En conclusión, es el momento de la responsabilidad colectiva, pero sobre todo, de las grandes empresas, que deben mostrar ahora su implicación en una sociedad que es la que les permite ganar miles de millones de euros en las fases de bonanza. Necesitamos repensar nuevos instrumentos que premitan construir una red de seguridad colectiva para todas y todos y, a su vez, garanticen un reparto más justo de las consecuencias de la crisis que se abre en el horizonte. Por eso sería necesario suspender los despidos durante el estado de alerta, como ya han hecho países como Dinamarca o Italia; prohibir la aplicación de ERTEs a empresas que sobrepasen una cifra determinada de beneficios; recuperar el pago del impuesto de sociedades a las SOCIMIS; implantar un sobrecargo fiscal extraordinario para los grandes grupos empresariales y financieros; crear permisos retribuidos para aquellas personas que en estos momentos necesidar cuidar de algunas persona del hogar; la moratoria en el pago del alquiler, que supone más de un 40% de los ingresos de aquellas personas que se encuentran en el quintil inferior de renta; o, por último, la creación de una prestación económica específica para aquellas empleadas del hogar que puedan quedar desprovistas de cualquier ingreso económico en caso de quedarse desempleadas.

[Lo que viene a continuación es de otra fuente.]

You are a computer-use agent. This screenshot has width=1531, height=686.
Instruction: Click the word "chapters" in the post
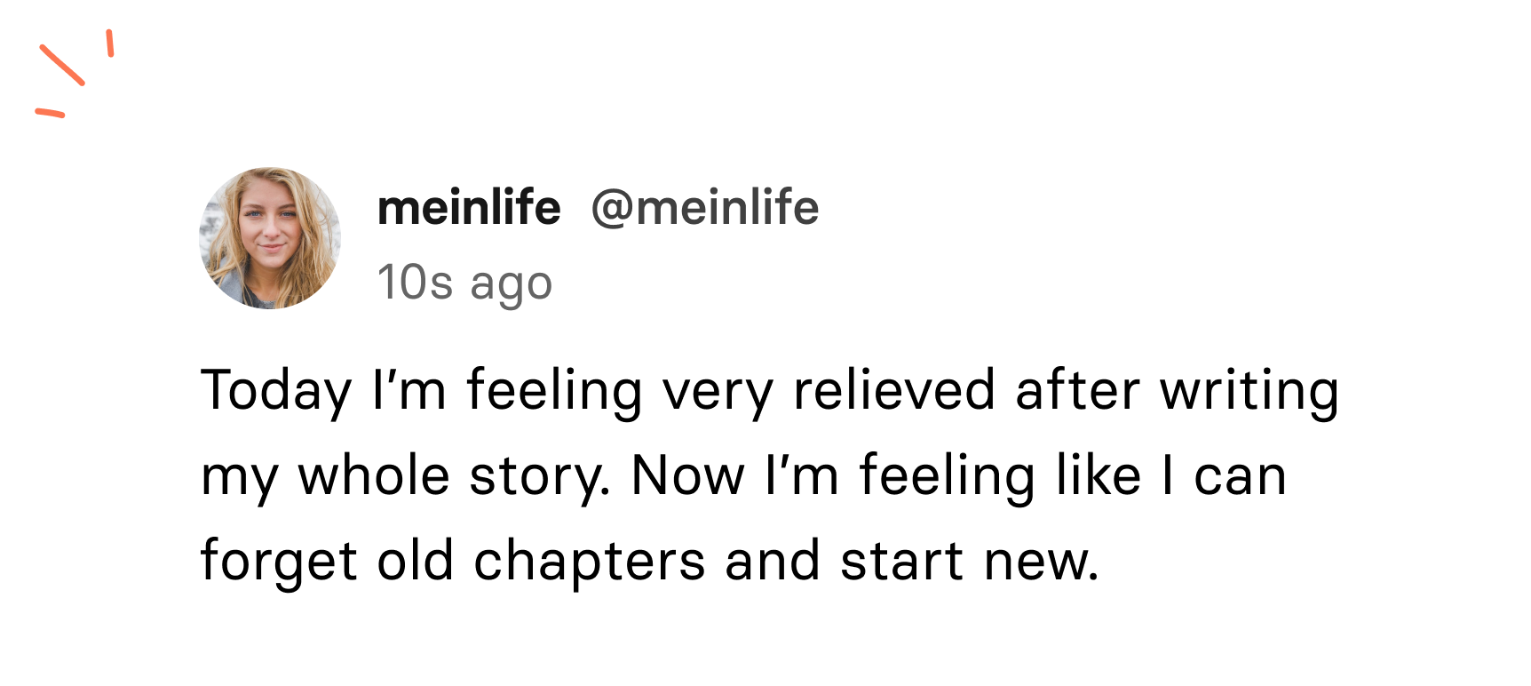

Hay que evitar que haya empresas que aprovechen la crisis para incrementar sus beneficios a costa del malestar social, que las ayudas vayan a empresas con capacidad suficiente para absorber el shock y que algunas grandes sociedades privadas sacaran rendimiento de esta crisis por su posición privilegiada en el sistema (como la banca). Porque no es momento de dejar a nadie atrás; porque debemos tratar de crear certezas para aquellas personas a las que se les abre un mundo de incertidumbres; porque las medidas que se tomen en adelante, aún siendo difíciles, deben garantizar una vida digna para la mayoría; porque, como decía el profesor Sampedro parafraseando a Becker, economía eres tú, economía somos todos y todas.